Reproduce the lines below with every instance of "icon" replaced by "symbol", keeping everything else the same. Leave the pictures out.
## Start Material to process
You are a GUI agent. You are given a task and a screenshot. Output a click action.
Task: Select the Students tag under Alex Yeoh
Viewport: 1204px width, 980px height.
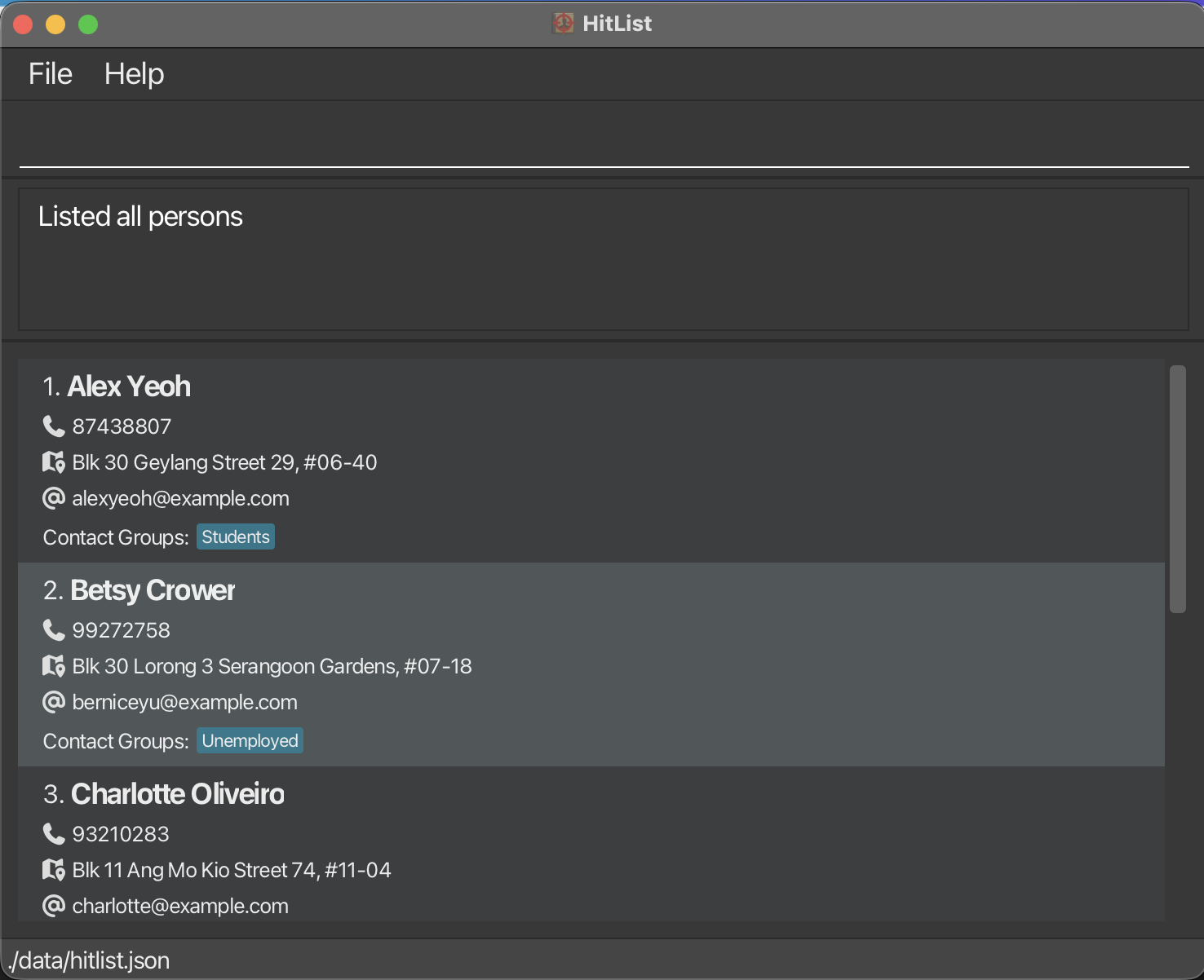tap(235, 536)
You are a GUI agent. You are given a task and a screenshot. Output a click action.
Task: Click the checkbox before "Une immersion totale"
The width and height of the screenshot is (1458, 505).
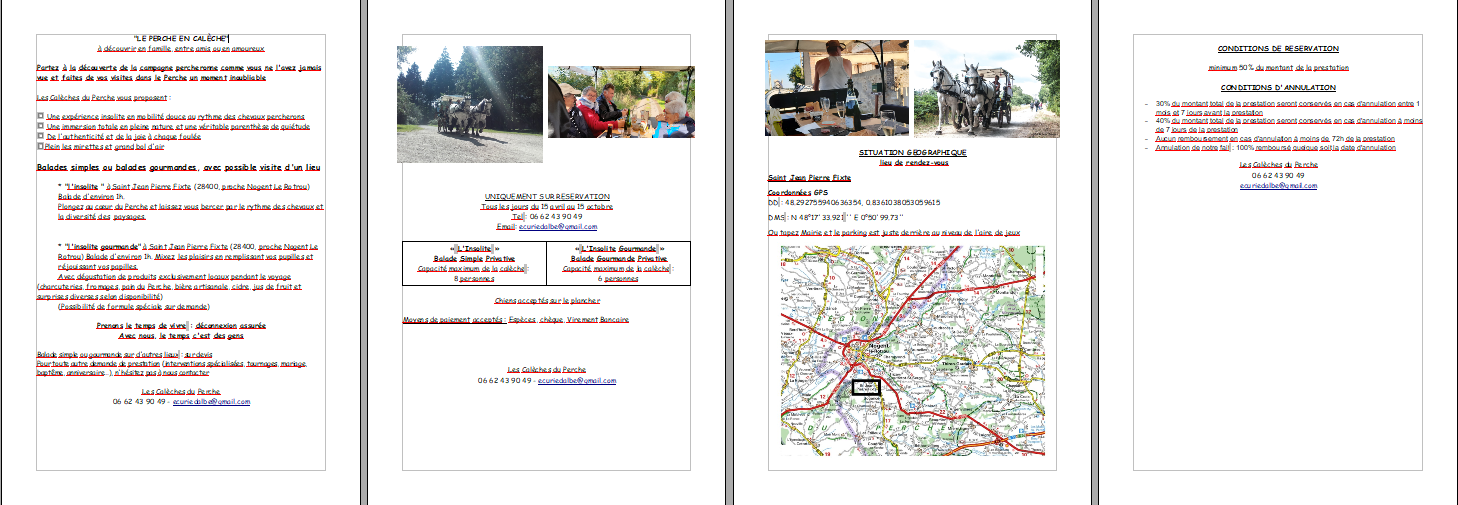tap(39, 126)
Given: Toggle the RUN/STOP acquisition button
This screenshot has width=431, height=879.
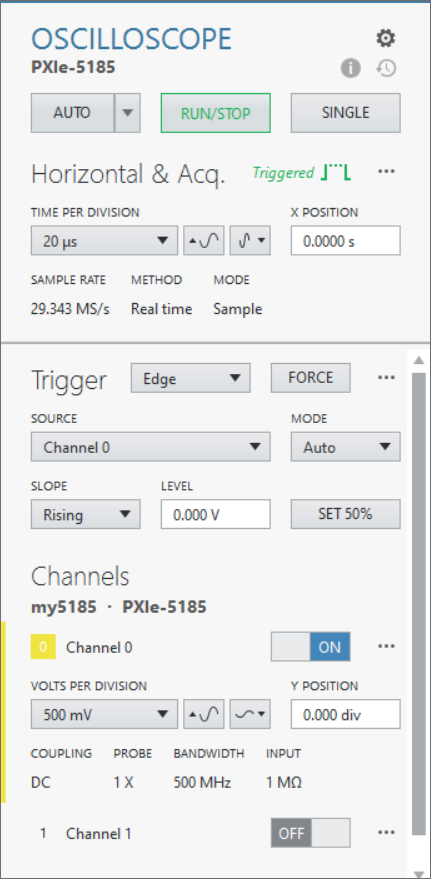Looking at the screenshot, I should [216, 113].
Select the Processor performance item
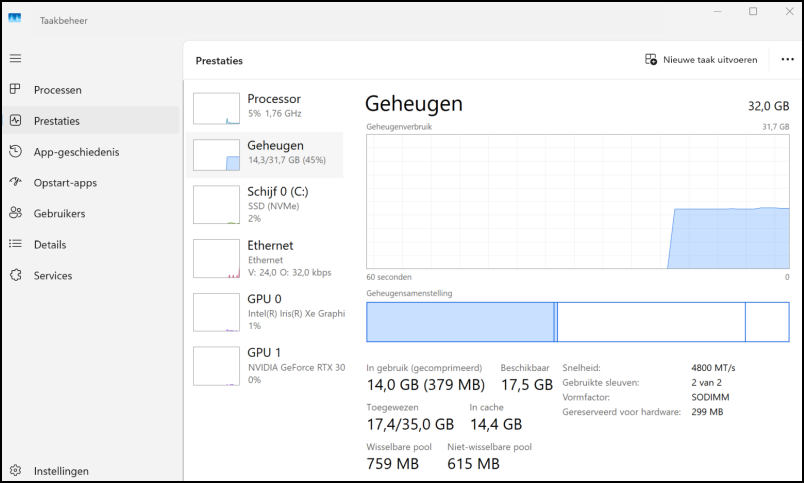Screen dimensions: 804x483 pyautogui.click(x=265, y=106)
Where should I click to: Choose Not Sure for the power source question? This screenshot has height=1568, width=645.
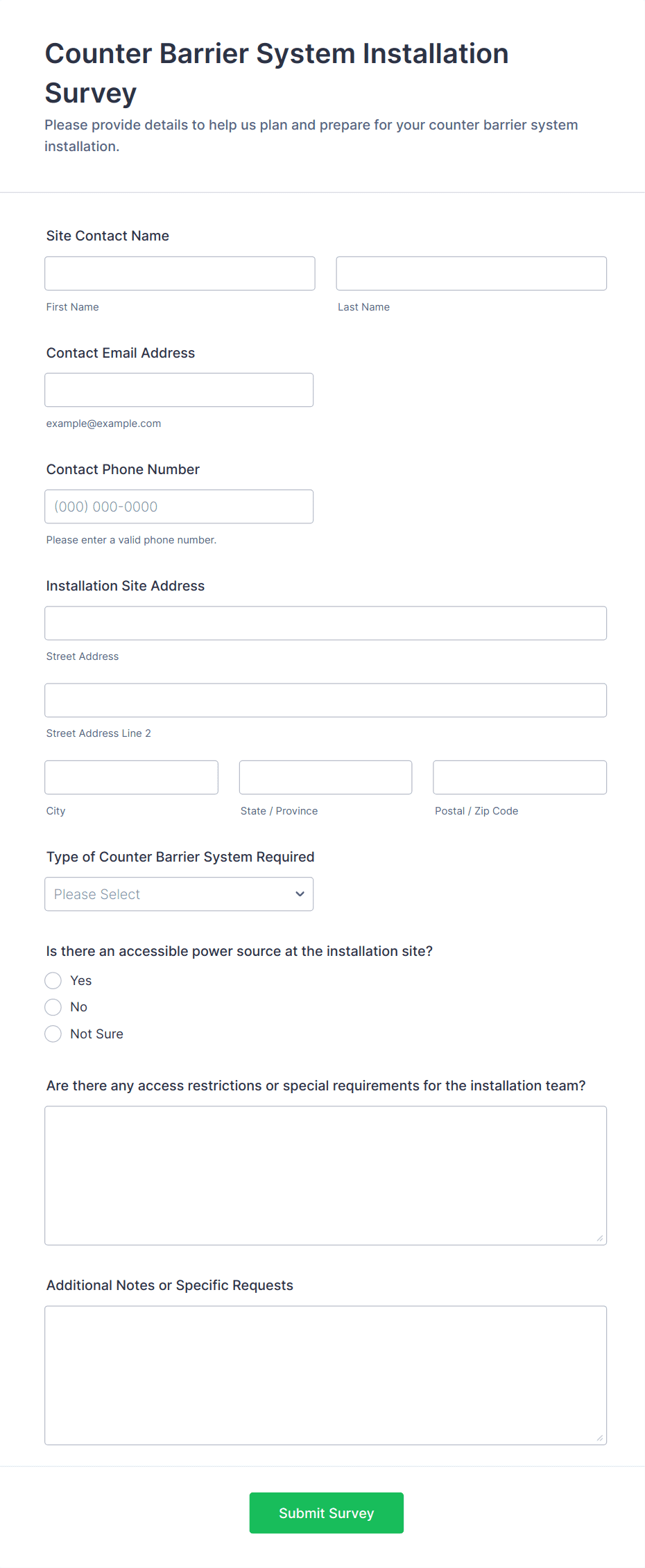[53, 1034]
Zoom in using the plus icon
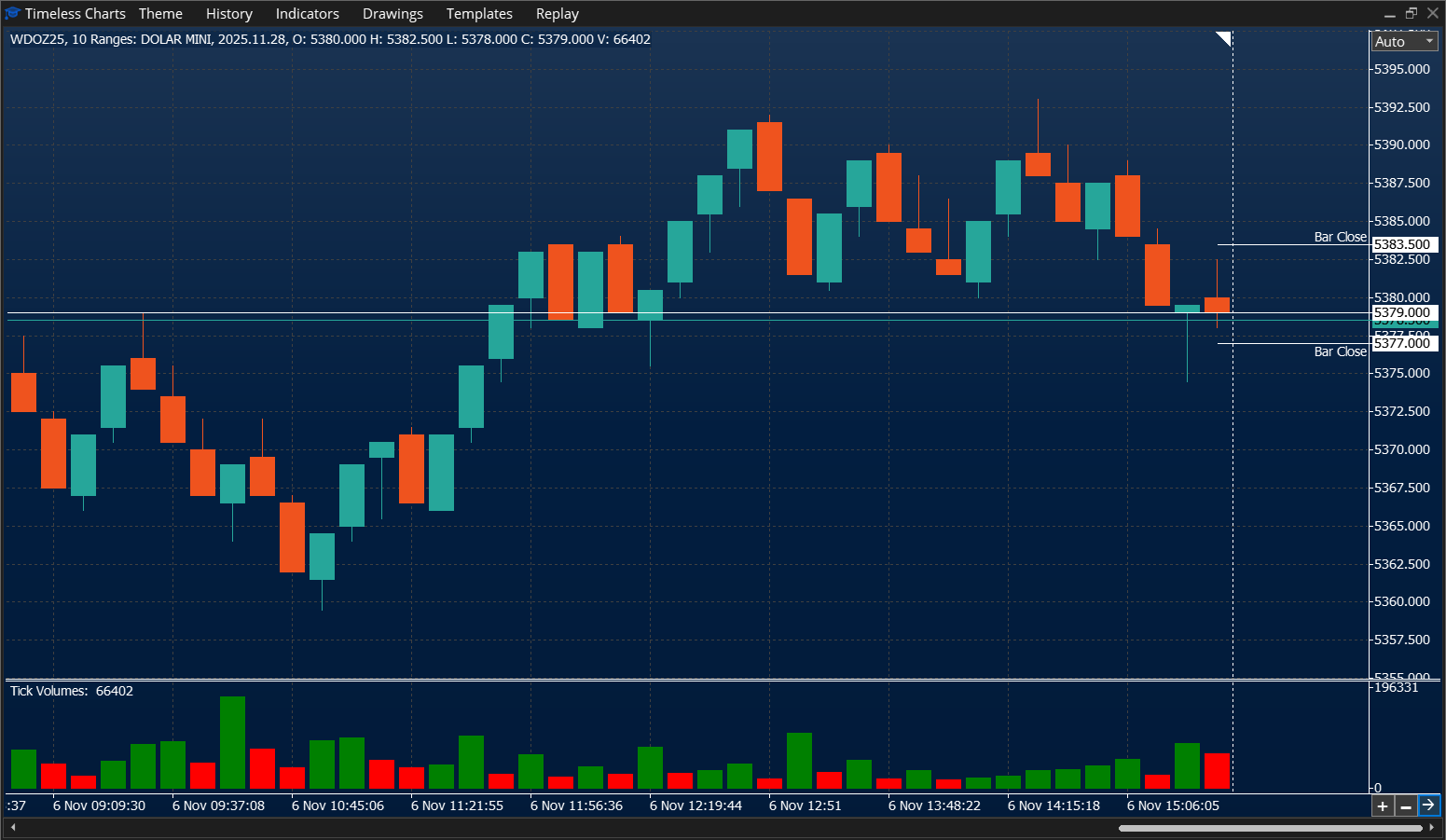The width and height of the screenshot is (1446, 840). tap(1383, 806)
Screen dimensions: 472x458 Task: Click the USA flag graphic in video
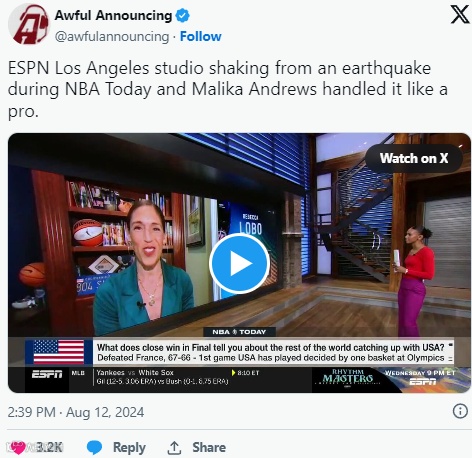pyautogui.click(x=59, y=352)
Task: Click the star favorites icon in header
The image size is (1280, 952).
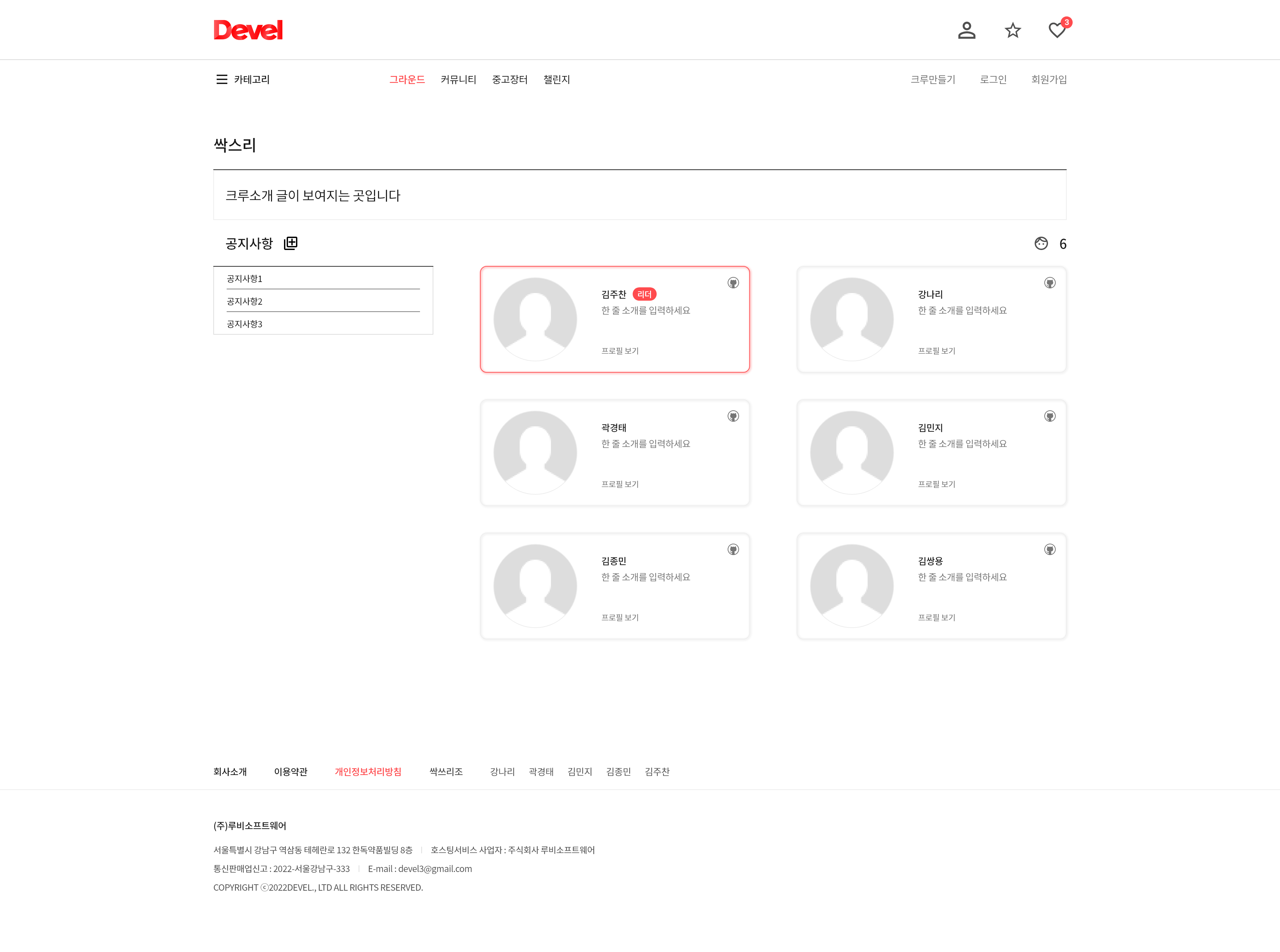Action: (1013, 30)
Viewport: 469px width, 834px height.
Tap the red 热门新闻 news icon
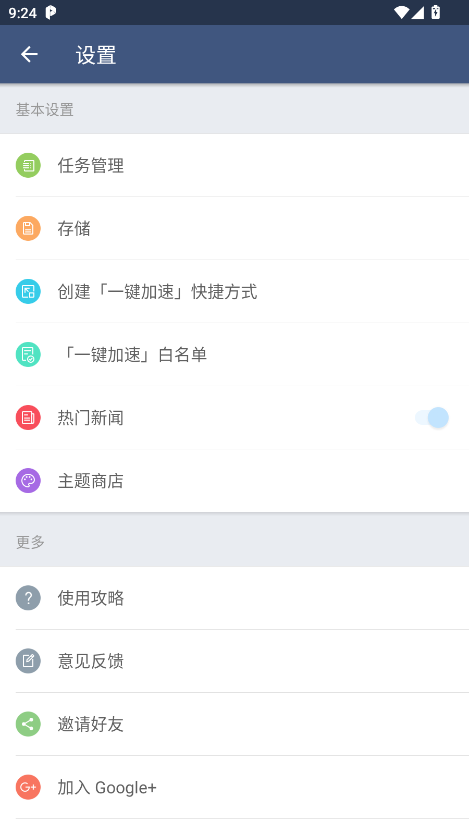(28, 418)
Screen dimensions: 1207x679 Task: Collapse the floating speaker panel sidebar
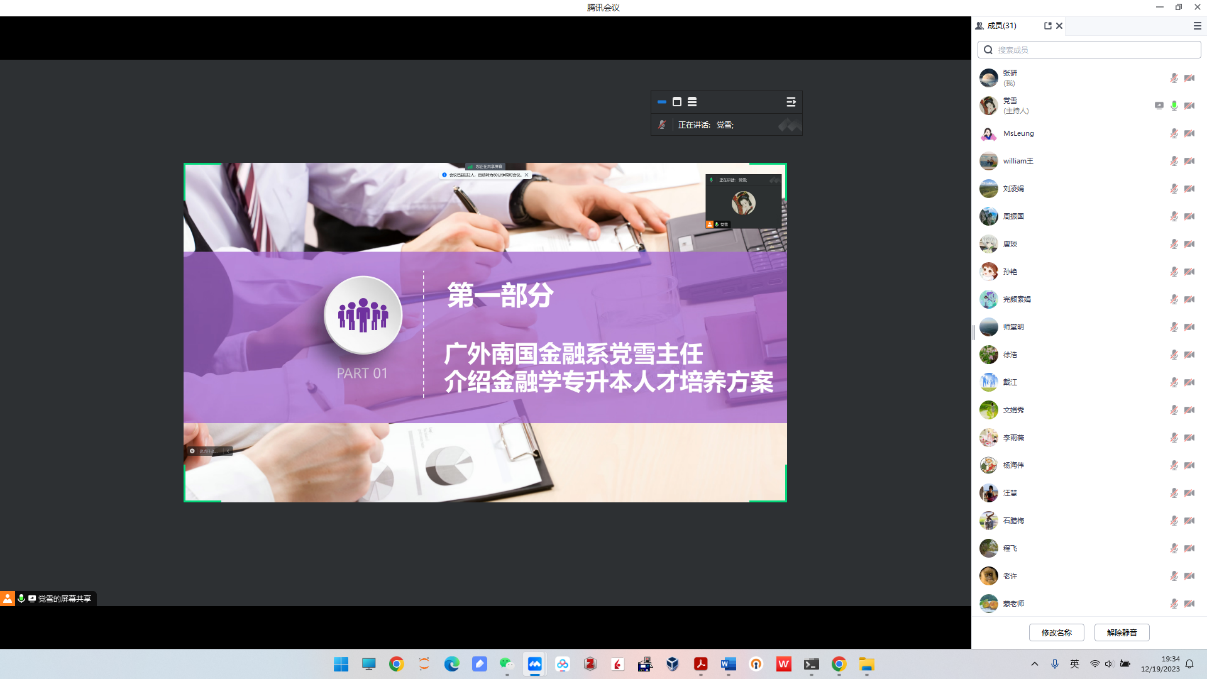coord(791,102)
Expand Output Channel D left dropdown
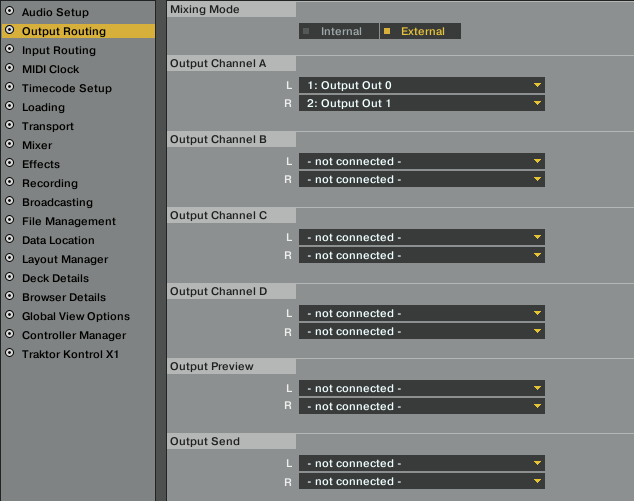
## End Material to process
● Solution:
You are a GUI agent. You are given a task and a screenshot. Output a click action.
Task: Select the Students tag under Alex Yeoh
Viewport: 1204px width, 980px height.
tap(235, 536)
You are a GUI agent. You are given a task and a screenshot. Output a click action.
Task: Click the checkbox before "Une immersion totale"
The width and height of the screenshot is (1458, 505).
tap(39, 126)
Given: Toggle the RUN/STOP acquisition button
This screenshot has width=431, height=879.
Looking at the screenshot, I should [216, 113].
Select the Processor performance item
Screen dimensions: 804x483 pyautogui.click(x=265, y=106)
Where should I click to: Choose Not Sure for the power source question? This screenshot has height=1568, width=645.
[53, 1034]
Zoom in using the plus symbol
The width and height of the screenshot is (1446, 840). tap(1383, 806)
Screen dimensions: 472x458 Task: Click the USA flag graphic in video
pyautogui.click(x=59, y=352)
Task: Click the star favorites symbol in header
The image size is (1280, 952).
Action: (1013, 30)
Viewport: 469px width, 834px height.
Tap the red 热门新闻 news symbol
(28, 418)
Screen dimensions: 1207x679 Task: Collapse the floating speaker panel sidebar
coord(791,102)
Expand Output Channel D left dropdown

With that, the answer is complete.